This month, we would like to feature the artist MARC BADIA, and his desire for the absurd. We are interested in his recurring approach to humor as a tool for dissecting the painting as an object and his personal approach to art.
We have asked Marc, when and why of his artistic beginnings: "I have only recently begun to understand it as a job... I've been painting since I was a kid; although I spent many hours painting, for me it was simply an escape. Then around five years ago it suddenly clicked thanks to a series of people I met".
His interests are extensive and difficult to label: in his work, he investigates the connections between the history of traditional painting and contemporary aesthetics. He also delves into the behavioral codes and images born from the web and their influence on contemporary forms of expression, where everyday experiences and settings closely converge into the foundational source for the absurd: "I am interested in many things: painting itself, the memes, gifs I receive, hip-hop music, the absurd and foolishness, the seven years I spent working as a cashier, drinking beer with my colleagues, capitalism, pataphysics", and his references are equally diverse, "from my grandfather to Walter Swennen".
As you may have guessed, painting is precisely Marc's main discipline. He is interested in his own genealogical inheritance with regards to the artistic disciplines he works with and its conditioning towards his choices. These judgments still challenge him today: "I am fascinated by the pictorial heritage and its influence on me - and my own relevance towards it. That is, when someone is watching a painting, the interpretation they make of it -depends on the conceptual and inherited tradition of that medium; and in the case of painting, the rich historical weight implies the impossibility to forecast the neuro-translation-processes applied, making the viewers' connotations and understanding out of control by the artist himself. All these potential outcomes and possibilities in communicating with the object, the image, the matter ... fascinate me. However, the fact of facing a blank canvas is different. I am full of constraints and therefore the frame is a series of limitations established within a specific time and space".
Summarizing his main projects so far, "The Foolosopher, at Hans & Fritz Contemporary was the first solo exhibition I did in Barcelona within the context of ArtNou. Foolosopher is a term that appears in The Middle Ages and Renaissance period writings. It comes from the Ancient Greek word "philosopher" (philosophos), meaning "lover of wisdom", in which the edge (love) is replaced by (a fool); The result is an oxymoron: a fool of wisdom. Despite being able to appear pejorative, it was sometimes used to point out that in certain aspects in which even the wisest fails, the idiot can still hit the target. It was at that moment I clearly saw the relationship of my work with humor and the absurd".
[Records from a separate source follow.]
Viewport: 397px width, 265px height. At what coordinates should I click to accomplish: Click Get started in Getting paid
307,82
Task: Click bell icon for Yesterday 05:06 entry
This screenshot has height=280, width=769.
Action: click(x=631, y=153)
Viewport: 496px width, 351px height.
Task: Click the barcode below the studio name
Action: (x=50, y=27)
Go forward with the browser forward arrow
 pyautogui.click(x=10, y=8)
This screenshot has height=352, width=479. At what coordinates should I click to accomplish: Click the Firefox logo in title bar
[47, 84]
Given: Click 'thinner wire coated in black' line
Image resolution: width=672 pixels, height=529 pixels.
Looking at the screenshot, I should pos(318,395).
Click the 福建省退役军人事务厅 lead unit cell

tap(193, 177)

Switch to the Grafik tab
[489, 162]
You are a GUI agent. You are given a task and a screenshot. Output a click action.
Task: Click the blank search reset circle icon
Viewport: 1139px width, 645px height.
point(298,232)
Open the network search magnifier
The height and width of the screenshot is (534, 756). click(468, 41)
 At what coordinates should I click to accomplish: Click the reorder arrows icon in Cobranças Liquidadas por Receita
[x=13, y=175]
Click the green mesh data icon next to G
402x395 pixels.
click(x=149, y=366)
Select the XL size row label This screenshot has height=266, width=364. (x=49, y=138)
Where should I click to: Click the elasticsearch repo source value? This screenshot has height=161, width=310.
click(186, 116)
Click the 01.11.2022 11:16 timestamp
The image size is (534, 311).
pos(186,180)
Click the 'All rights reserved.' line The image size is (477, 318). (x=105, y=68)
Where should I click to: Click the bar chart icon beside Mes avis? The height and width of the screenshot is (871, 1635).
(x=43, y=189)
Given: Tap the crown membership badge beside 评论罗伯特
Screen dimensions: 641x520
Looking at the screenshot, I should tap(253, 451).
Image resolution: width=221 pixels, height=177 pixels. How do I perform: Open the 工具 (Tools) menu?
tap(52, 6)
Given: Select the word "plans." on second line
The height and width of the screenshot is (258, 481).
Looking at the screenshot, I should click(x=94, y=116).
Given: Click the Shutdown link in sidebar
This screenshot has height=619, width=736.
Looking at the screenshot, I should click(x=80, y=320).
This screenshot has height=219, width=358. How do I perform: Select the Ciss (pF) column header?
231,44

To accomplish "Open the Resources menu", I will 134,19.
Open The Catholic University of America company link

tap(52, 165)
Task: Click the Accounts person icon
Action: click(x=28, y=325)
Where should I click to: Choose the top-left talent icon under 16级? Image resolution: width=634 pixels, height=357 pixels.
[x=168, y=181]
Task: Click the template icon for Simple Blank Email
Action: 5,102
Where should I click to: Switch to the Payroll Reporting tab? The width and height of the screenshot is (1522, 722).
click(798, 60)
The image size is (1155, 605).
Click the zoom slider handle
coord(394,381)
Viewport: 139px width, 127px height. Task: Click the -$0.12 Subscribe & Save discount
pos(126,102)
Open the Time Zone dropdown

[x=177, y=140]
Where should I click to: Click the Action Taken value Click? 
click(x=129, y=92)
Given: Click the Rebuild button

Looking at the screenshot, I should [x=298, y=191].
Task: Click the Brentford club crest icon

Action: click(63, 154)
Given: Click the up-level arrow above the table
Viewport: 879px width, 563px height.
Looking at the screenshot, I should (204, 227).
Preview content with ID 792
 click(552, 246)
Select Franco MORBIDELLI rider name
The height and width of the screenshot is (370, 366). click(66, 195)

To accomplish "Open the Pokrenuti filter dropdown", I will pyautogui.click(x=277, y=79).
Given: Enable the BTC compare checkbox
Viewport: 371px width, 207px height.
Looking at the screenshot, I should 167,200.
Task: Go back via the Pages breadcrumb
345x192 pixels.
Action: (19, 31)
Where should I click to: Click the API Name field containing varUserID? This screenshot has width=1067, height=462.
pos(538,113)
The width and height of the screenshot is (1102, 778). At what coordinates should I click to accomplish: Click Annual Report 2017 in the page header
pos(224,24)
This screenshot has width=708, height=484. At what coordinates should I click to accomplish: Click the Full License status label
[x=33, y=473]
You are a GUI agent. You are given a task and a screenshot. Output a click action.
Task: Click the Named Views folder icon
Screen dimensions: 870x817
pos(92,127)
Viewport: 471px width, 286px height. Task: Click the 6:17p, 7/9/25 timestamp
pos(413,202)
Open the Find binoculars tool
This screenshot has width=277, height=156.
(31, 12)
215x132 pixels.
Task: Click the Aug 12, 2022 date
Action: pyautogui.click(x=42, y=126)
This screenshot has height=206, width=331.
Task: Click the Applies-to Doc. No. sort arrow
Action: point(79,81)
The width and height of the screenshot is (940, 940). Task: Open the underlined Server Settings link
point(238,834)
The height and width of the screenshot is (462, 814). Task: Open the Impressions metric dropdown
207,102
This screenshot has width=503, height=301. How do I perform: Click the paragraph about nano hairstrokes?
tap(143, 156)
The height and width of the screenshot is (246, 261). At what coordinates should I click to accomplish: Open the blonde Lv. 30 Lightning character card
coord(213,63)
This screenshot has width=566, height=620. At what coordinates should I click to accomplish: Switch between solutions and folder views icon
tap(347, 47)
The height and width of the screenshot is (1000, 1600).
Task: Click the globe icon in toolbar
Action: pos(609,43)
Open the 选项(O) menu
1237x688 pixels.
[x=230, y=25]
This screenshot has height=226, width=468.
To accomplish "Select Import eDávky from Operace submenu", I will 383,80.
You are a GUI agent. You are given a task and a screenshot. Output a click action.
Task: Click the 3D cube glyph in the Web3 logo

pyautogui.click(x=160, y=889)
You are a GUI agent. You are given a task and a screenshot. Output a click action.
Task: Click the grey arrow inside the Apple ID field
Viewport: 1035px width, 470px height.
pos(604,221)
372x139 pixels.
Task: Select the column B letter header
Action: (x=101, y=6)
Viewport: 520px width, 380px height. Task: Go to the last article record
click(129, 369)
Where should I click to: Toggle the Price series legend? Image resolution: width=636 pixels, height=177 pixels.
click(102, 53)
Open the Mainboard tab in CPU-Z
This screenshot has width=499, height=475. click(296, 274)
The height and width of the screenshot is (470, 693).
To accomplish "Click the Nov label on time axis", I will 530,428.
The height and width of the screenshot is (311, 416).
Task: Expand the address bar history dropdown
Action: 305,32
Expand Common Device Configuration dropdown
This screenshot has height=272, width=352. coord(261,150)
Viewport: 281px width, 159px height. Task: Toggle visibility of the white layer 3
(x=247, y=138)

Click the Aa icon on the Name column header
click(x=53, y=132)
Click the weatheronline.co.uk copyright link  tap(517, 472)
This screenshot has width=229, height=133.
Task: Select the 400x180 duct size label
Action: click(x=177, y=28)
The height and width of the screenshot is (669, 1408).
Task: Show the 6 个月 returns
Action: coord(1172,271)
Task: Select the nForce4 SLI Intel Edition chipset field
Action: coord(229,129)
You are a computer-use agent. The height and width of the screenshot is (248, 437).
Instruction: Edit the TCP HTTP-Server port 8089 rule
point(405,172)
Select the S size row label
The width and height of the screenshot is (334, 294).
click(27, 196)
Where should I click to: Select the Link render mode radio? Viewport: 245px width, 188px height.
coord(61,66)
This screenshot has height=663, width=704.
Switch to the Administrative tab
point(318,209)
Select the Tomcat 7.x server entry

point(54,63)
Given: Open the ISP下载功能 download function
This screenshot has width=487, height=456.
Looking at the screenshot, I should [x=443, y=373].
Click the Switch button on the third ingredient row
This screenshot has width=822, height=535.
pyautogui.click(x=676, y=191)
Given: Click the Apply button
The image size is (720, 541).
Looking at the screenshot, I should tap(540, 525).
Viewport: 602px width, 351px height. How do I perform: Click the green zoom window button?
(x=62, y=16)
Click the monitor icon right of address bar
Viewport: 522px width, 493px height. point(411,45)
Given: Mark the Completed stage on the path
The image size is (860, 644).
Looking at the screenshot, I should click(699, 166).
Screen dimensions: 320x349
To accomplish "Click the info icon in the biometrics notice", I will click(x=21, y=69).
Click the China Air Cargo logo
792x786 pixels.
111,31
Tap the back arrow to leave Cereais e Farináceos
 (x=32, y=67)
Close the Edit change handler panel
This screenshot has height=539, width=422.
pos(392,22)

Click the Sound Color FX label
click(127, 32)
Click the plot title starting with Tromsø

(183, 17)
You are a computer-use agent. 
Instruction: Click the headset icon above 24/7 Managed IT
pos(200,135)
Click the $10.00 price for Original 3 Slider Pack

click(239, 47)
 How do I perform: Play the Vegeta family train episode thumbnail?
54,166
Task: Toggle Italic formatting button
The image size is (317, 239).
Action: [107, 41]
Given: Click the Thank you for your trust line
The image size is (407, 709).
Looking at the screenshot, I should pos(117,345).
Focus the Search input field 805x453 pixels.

This playfulness between desire, humor and the absurd have always been present in his work, as in the exhibition Jumanji (with Yann Leto and Jan Monclús) in Espositivo, Let me die alone but please film it, at the Arranz Bravo Foundation or the work he presented in Archipelago; and in the Former English Embassy, in Madrid. In the latter, he included a ticket series made during his working hours as a cashier: "I had hacked the ticket machine and printed drawings I later made into paintings. In one of these tickets, I simply wrote BORRRRRRRRRRRRRING, which I made into a t-shirt. It appears in several of my pieces such as 'Artwork 2' or 'Style is a losing game'." His relationship with work also appears in 'Cashier's don't cry' or 'Another day in Paradise', a piece presented in the exhibition Kaia Shechema, in the Casino of Vic, composed of various ticket strips.
In The Foolosopher, he showed us paintings and sculptures related to a viral video in which the word 'tornado' from the song 'Thinking' Bot You' by Frank Ocean was misunderstood with 'potato'. In the exhibition, Let me die alone but please film it, he focused on humor and the relationship between failure and success. In Jumanji, although, it was a challenge for him to jargon between his playfulness and the serious arena of his fellow painters; he managed to fool us all once more -turning from a desired prey into the predator who eloquently feeds his work through the clear lens of the absurd.